- WHAT NEEDS TO BE DONE -
Please give the listing again in its entirety, exactly as written.

- MATERIAL TO PROCESS -
:::::
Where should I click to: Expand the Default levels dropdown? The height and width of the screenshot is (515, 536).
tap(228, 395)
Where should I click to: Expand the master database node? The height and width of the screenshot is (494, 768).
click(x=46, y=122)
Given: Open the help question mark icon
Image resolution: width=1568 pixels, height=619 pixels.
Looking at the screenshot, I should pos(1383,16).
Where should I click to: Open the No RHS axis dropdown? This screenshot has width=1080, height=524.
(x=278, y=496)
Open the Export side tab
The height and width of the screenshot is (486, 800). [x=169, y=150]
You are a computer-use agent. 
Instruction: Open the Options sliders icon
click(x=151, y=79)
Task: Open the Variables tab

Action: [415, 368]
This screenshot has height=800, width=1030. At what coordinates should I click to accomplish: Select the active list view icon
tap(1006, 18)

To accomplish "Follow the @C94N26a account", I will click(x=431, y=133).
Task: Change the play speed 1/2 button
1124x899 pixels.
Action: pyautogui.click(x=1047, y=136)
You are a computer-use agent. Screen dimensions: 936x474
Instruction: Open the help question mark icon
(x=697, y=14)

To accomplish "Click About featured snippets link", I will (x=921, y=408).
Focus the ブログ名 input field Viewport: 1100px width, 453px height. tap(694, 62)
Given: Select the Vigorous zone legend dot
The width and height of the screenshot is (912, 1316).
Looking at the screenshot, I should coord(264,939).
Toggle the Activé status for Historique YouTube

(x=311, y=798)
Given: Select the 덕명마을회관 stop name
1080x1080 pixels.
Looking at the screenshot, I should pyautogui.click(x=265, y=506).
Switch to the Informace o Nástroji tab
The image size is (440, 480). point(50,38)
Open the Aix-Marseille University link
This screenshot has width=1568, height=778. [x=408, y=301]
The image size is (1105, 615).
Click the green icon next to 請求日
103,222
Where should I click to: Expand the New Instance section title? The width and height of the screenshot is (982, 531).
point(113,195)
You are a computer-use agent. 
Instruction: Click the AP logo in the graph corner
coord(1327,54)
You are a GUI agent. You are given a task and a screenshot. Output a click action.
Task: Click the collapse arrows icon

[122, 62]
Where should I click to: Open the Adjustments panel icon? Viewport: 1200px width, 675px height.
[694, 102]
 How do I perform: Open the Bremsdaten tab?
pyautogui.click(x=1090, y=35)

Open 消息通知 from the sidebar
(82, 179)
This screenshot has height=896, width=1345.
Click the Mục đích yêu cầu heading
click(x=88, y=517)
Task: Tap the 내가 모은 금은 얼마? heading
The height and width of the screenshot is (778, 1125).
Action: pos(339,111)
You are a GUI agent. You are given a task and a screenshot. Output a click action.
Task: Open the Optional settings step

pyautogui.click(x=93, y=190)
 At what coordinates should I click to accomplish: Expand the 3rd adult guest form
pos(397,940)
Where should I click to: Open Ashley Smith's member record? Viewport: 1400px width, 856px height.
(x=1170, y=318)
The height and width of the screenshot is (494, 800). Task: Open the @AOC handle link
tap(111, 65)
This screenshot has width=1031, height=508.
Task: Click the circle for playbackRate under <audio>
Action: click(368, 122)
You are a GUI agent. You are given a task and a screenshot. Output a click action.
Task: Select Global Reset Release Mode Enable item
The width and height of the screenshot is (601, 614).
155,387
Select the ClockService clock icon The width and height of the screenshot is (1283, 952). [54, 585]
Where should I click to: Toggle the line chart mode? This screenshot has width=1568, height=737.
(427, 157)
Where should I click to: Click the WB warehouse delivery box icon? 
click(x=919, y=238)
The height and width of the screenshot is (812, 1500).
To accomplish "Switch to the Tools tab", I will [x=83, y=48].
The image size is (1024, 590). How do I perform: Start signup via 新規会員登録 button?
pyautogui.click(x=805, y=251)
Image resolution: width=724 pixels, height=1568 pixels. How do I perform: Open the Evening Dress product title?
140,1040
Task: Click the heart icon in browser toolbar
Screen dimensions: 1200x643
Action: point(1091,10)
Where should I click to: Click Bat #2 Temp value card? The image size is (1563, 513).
:::::
- WRITTEN ANSWER -
Where should I click to: Expand the Default levels dropdown? The height and width of the screenshot is (515, 536).
tap(228, 395)
Where should I click to: Expand the master database node? The height and width of the screenshot is (494, 768).
click(x=46, y=122)
Given: Open the help question mark icon
Image resolution: width=1568 pixels, height=619 pixels.
Looking at the screenshot, I should pos(1383,16).
Where should I click to: Open the No RHS axis dropdown? This screenshot has width=1080, height=524.
(x=278, y=496)
Open the Export side tab
The height and width of the screenshot is (486, 800). [x=169, y=150]
You are a computer-use agent. 
Instruction: Open the Options sliders icon
click(x=151, y=79)
Task: Open the Variables tab

Action: [415, 368]
This screenshot has height=800, width=1030. At what coordinates should I click to accomplish: Select the active list view icon
tap(1006, 18)

To accomplish "Follow the @C94N26a account", I will click(x=431, y=133).
Task: Change the play speed 1/2 button
1124x899 pixels.
Action: pyautogui.click(x=1047, y=136)
You are a computer-use agent. Screen dimensions: 936x474
Instruction: Open the help question mark icon
(x=697, y=14)

To accomplish "Click About featured snippets link", I will (x=921, y=408).
Focus the ブログ名 input field Viewport: 1100px width, 453px height. tap(694, 62)
Given: Select the Vigorous zone legend dot
The width and height of the screenshot is (912, 1316).
Looking at the screenshot, I should coord(264,939).
Toggle the Activé status for Historique YouTube

(x=311, y=798)
Given: Select the 덕명마을회관 stop name
1080x1080 pixels.
Looking at the screenshot, I should pyautogui.click(x=265, y=506).
Switch to the Informace o Nástroji tab
The image size is (440, 480). point(50,38)
Open the Aix-Marseille University link
This screenshot has width=1568, height=778. [x=408, y=301]
The image size is (1105, 615).
Click the green icon next to 請求日
103,222
Where should I click to: Expand the New Instance section title? The width and height of the screenshot is (982, 531).
point(113,195)
You are a computer-use agent. 
Instruction: Click the AP logo in the graph corner
coord(1327,54)
You are a GUI agent. You are given a task and a screenshot. Output a click action.
Task: Click the collapse arrows icon

[122, 62]
Where should I click to: Open the Adjustments panel icon? Viewport: 1200px width, 675px height.
[694, 102]
 How do I perform: Open the Bremsdaten tab?
pyautogui.click(x=1090, y=35)

Open 消息通知 from the sidebar
(82, 179)
This screenshot has height=896, width=1345.
Click the Mục đích yêu cầu heading
click(x=88, y=517)
Task: Tap the 내가 모은 금은 얼마? heading
The height and width of the screenshot is (778, 1125).
Action: pos(339,111)
You are a GUI agent. You are given a task and a screenshot. Output a click action.
Task: Open the Optional settings step

pyautogui.click(x=93, y=190)
 At what coordinates should I click to accomplish: Expand the 3rd adult guest form
pos(397,940)
Where should I click to: Open Ashley Smith's member record? Viewport: 1400px width, 856px height.
(x=1170, y=318)
The height and width of the screenshot is (494, 800). Task: Open the @AOC handle link
tap(111, 65)
This screenshot has width=1031, height=508.
Task: Click the circle for playbackRate under <audio>
Action: click(368, 122)
You are a GUI agent. You are given a task and a screenshot. Output a click action.
Task: Select Global Reset Release Mode Enable item
The width and height of the screenshot is (601, 614).
155,387
Select the ClockService clock icon The width and height of the screenshot is (1283, 952). [54, 585]
Where should I click to: Toggle the line chart mode? This screenshot has width=1568, height=737.
(427, 157)
Where should I click to: Click the WB warehouse delivery box icon? 
click(x=919, y=238)
The height and width of the screenshot is (812, 1500).
To accomplish "Switch to the Tools tab", I will [x=83, y=48].
The image size is (1024, 590). How do I perform: Start signup via 新規会員登録 button?
pyautogui.click(x=805, y=251)
Image resolution: width=724 pixels, height=1568 pixels. How do I perform: Open the Evening Dress product title?
140,1040
Task: Click the heart icon in browser toolbar
Screen dimensions: 1200x643
Action: point(1091,10)
Where should I click to: Click Bat #2 Temp value card? The image size is (1563, 513).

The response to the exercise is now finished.